» RECORD EXTRACTS:
○ ○ ○ ○ ○

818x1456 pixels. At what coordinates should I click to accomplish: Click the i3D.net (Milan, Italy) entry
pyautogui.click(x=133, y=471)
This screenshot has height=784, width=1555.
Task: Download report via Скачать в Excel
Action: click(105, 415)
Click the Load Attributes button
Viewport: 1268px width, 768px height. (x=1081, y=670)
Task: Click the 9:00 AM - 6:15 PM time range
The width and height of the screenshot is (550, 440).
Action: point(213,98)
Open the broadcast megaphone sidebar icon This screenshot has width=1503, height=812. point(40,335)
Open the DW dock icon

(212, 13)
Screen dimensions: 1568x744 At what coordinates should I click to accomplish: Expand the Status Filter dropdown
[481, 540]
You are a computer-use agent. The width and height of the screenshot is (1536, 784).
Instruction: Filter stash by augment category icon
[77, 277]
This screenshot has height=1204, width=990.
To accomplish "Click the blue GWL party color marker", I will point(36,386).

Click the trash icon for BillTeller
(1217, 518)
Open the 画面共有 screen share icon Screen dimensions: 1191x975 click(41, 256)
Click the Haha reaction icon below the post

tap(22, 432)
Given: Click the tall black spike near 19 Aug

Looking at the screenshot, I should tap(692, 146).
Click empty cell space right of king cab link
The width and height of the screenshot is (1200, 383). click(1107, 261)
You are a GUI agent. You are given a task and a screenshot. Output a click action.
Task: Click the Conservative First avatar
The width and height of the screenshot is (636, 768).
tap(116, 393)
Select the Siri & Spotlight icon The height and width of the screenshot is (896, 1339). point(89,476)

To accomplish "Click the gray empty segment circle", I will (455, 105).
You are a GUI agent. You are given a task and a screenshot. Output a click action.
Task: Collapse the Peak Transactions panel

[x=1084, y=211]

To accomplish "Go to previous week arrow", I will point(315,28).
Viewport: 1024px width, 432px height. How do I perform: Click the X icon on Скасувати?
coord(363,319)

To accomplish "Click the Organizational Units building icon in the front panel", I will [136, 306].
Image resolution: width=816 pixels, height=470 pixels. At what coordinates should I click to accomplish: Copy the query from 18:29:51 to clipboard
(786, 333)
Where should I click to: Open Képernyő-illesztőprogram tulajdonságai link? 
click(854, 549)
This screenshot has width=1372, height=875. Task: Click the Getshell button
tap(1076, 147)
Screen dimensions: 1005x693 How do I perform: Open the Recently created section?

○ ○ ○ ○ ○

» EXERCISE TASK:
Return each of the items above word for word, in the same order, with nothing added or left out.

» THE RESULT:
818x1456 pixels. At what coordinates should I click to accomplish: Click the i3D.net (Milan, Italy) entry
pyautogui.click(x=133, y=471)
This screenshot has height=784, width=1555.
Task: Download report via Скачать в Excel
Action: click(105, 415)
Click the Load Attributes button
Viewport: 1268px width, 768px height. (x=1081, y=670)
Task: Click the 9:00 AM - 6:15 PM time range
The width and height of the screenshot is (550, 440).
Action: point(213,98)
Open the broadcast megaphone sidebar icon This screenshot has width=1503, height=812. point(40,335)
Open the DW dock icon

(212, 13)
Screen dimensions: 1568x744 At what coordinates should I click to accomplish: Expand the Status Filter dropdown
[481, 540]
You are a computer-use agent. The width and height of the screenshot is (1536, 784).
Instruction: Filter stash by augment category icon
[77, 277]
This screenshot has height=1204, width=990.
To accomplish "Click the blue GWL party color marker", I will point(36,386).

Click the trash icon for BillTeller
(1217, 518)
Open the 画面共有 screen share icon Screen dimensions: 1191x975 click(41, 256)
Click the Haha reaction icon below the post

tap(22, 432)
Given: Click the tall black spike near 19 Aug

Looking at the screenshot, I should tap(692, 146).
Click empty cell space right of king cab link
The width and height of the screenshot is (1200, 383). click(1107, 261)
You are a GUI agent. You are given a task and a screenshot. Output a click action.
Task: Click the Conservative First avatar
The width and height of the screenshot is (636, 768).
tap(116, 393)
Select the Siri & Spotlight icon The height and width of the screenshot is (896, 1339). point(89,476)

To accomplish "Click the gray empty segment circle", I will (455, 105).
You are a GUI agent. You are given a task and a screenshot. Output a click action.
Task: Collapse the Peak Transactions panel

[x=1084, y=211]

To accomplish "Go to previous week arrow", I will point(315,28).
Viewport: 1024px width, 432px height. How do I perform: Click the X icon on Скасувати?
coord(363,319)

To accomplish "Click the Organizational Units building icon in the front panel", I will [136, 306].
Image resolution: width=816 pixels, height=470 pixels. At what coordinates should I click to accomplish: Copy the query from 18:29:51 to clipboard
(786, 333)
Where should I click to: Open Képernyő-illesztőprogram tulajdonságai link? 
click(854, 549)
This screenshot has width=1372, height=875. Task: Click the Getshell button
tap(1076, 147)
Screen dimensions: 1005x693 How do I perform: Open the Recently created section?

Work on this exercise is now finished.